━━ The input ━━
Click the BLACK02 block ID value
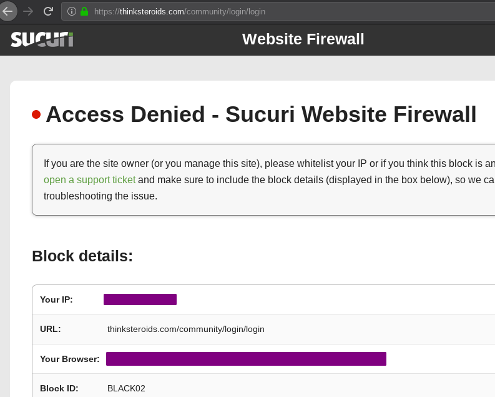This screenshot has height=397, width=495. pos(126,388)
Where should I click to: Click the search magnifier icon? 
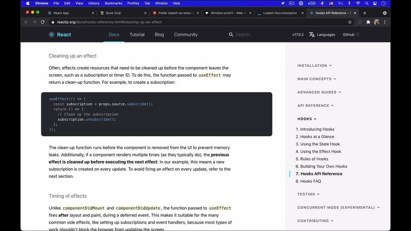[x=231, y=35]
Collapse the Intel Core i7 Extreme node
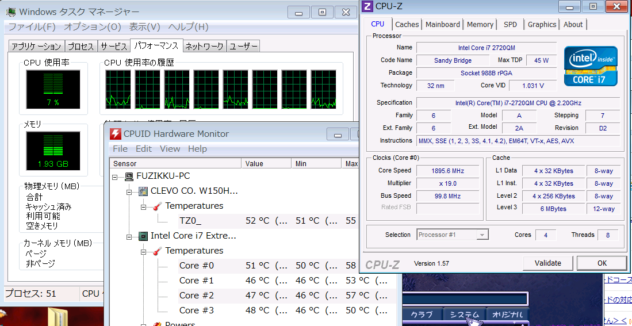The height and width of the screenshot is (326, 632). (129, 236)
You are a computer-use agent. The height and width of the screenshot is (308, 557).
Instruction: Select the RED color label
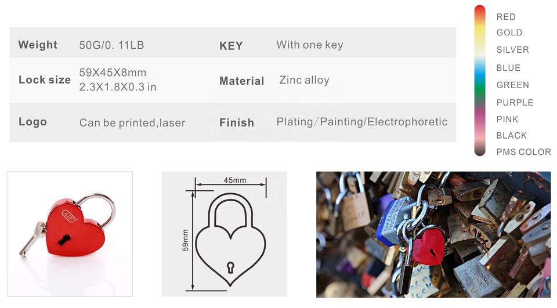tap(506, 17)
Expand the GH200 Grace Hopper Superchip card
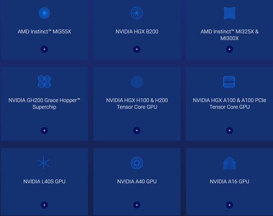The image size is (273, 216). (x=44, y=130)
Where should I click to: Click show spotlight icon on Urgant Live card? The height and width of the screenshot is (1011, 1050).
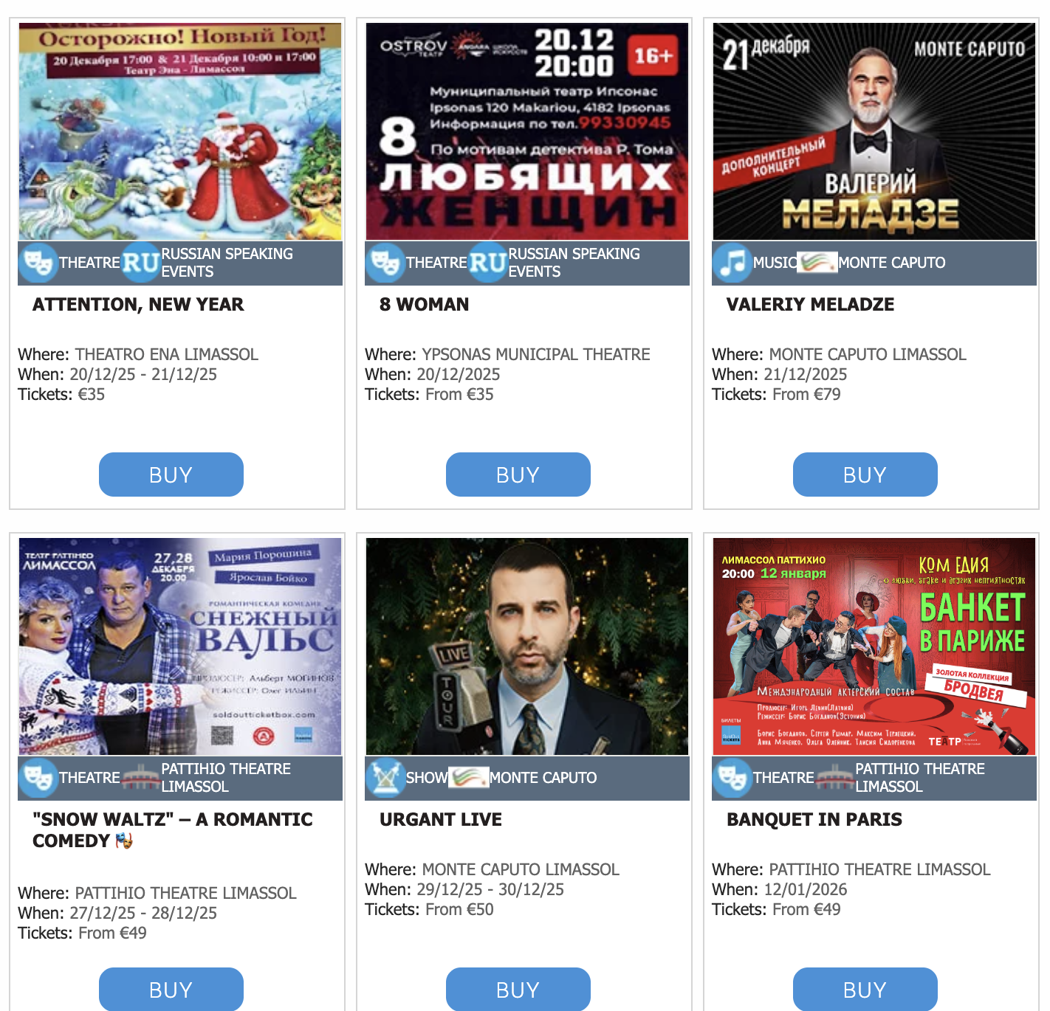click(385, 778)
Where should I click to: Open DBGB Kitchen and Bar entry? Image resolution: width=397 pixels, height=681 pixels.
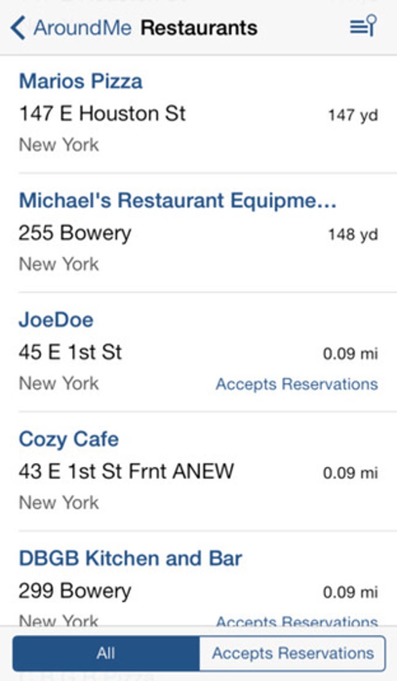tap(199, 579)
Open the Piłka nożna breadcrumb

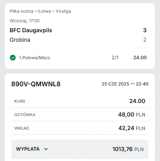pyautogui.click(x=22, y=11)
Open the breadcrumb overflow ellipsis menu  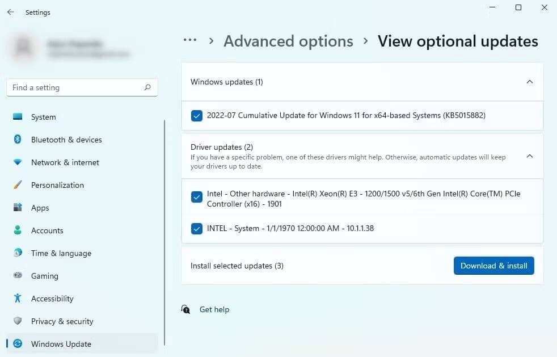coord(190,40)
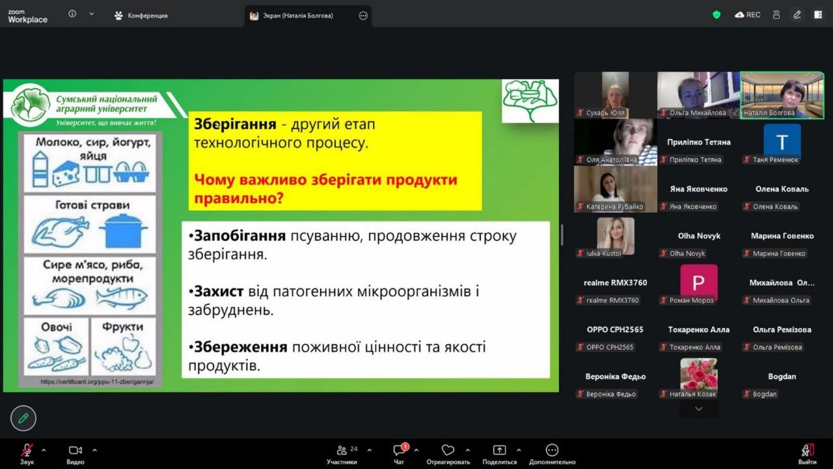The width and height of the screenshot is (833, 469).
Task: Open the share options arrow beside Поделиться
Action: [519, 450]
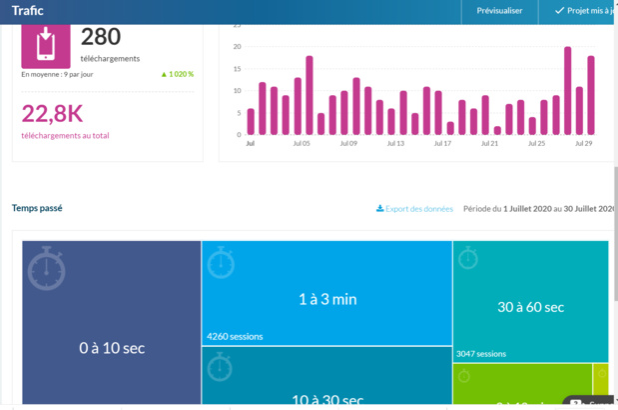Select the 1 à 3 min treemap tile
618x410 pixels.
click(x=326, y=298)
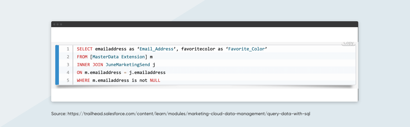The image size is (410, 127).
Task: Click the MasterData Extension table name
Action: 118,57
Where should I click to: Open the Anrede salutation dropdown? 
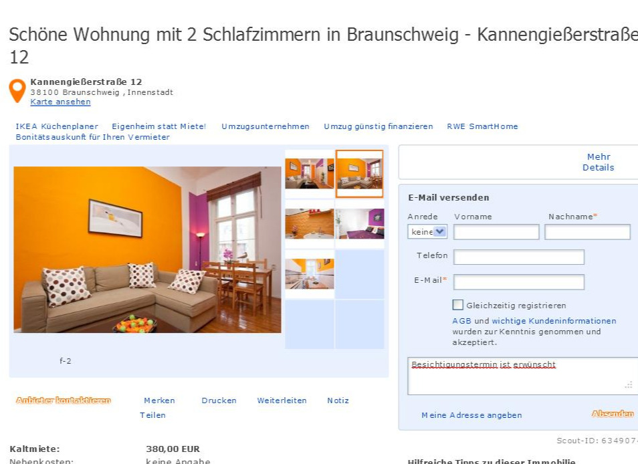point(427,232)
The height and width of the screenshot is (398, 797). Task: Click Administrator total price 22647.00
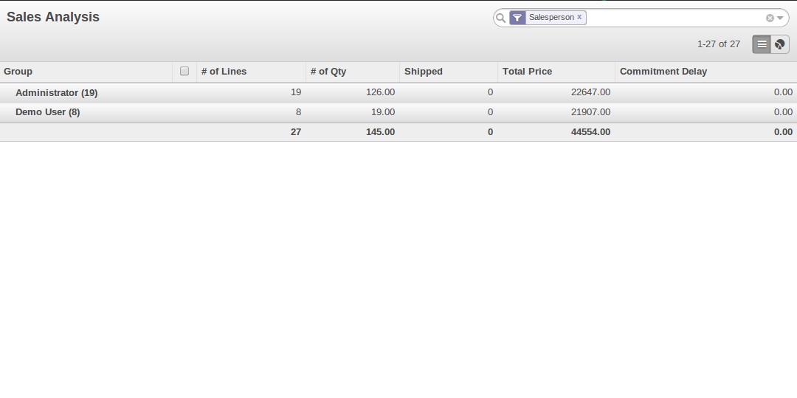pos(590,93)
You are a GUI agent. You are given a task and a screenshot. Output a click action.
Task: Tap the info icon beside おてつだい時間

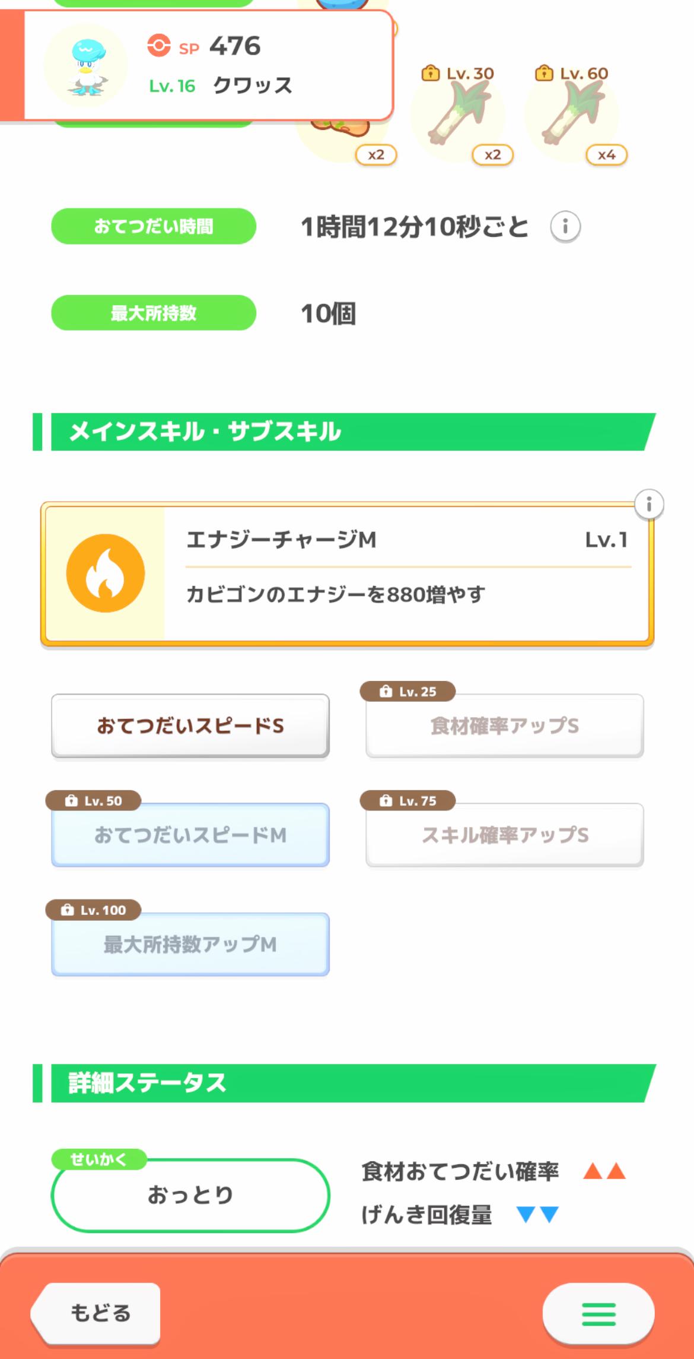pyautogui.click(x=565, y=226)
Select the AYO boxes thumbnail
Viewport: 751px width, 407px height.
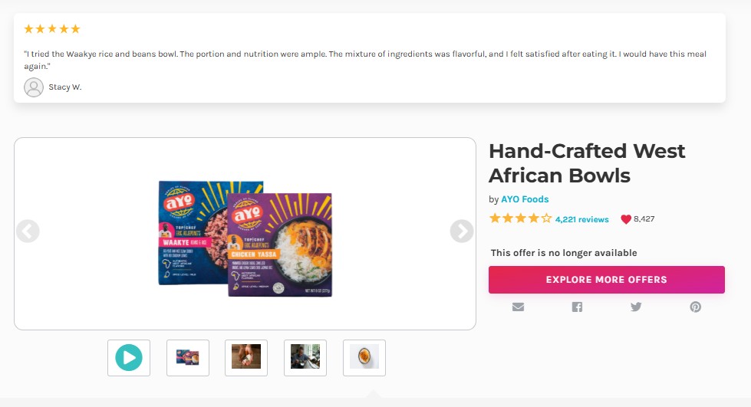188,358
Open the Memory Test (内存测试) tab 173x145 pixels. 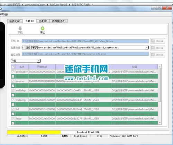click(59, 21)
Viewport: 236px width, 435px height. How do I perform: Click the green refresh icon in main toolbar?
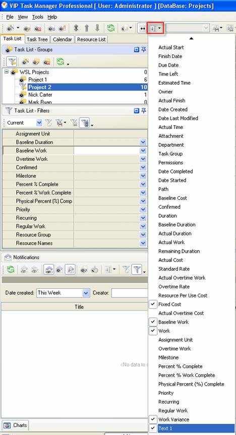coord(110,28)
━━━
Problem details: Format the stretch of the listing from the line containing "Viewport: 236px width, 435px" through the end of the listing as a numbered list, skipping blank lines and leaving the pictures out of the answer.

Task response:
1. Viewport: 236px width, 435px height. How do I perform: Click the green refresh icon in main toolbar?
2. coord(110,28)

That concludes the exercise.